> Exercise
The lines to copy run from the one containing "You are a GUI" to the last line of the entries; output those lines exactly and only them, without pictures.

> Records provided
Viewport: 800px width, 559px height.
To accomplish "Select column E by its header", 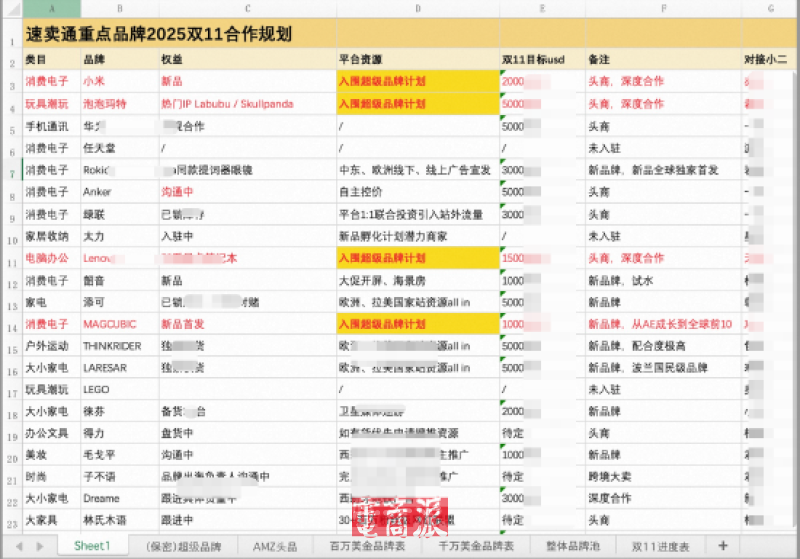I will click(x=541, y=9).
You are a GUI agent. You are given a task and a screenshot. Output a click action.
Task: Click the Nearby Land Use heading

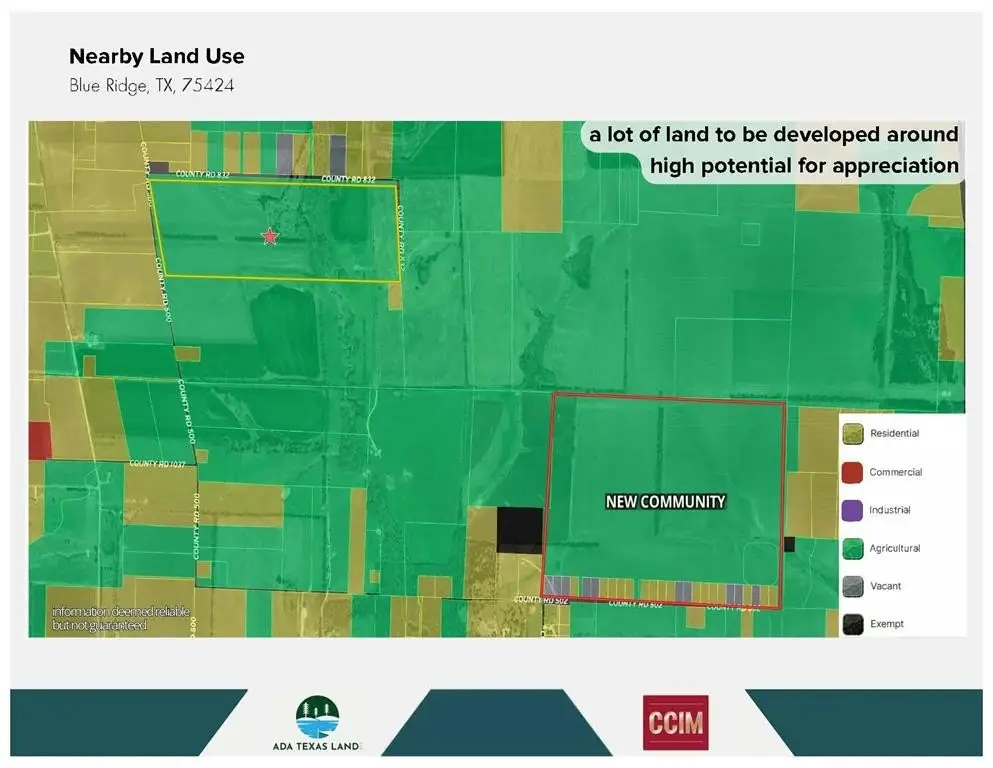coord(156,56)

> Result
You are a GUI agent. You are given a task and a screenshot. Output a click action.
Task: Click the Nearby Land Use heading

coord(156,56)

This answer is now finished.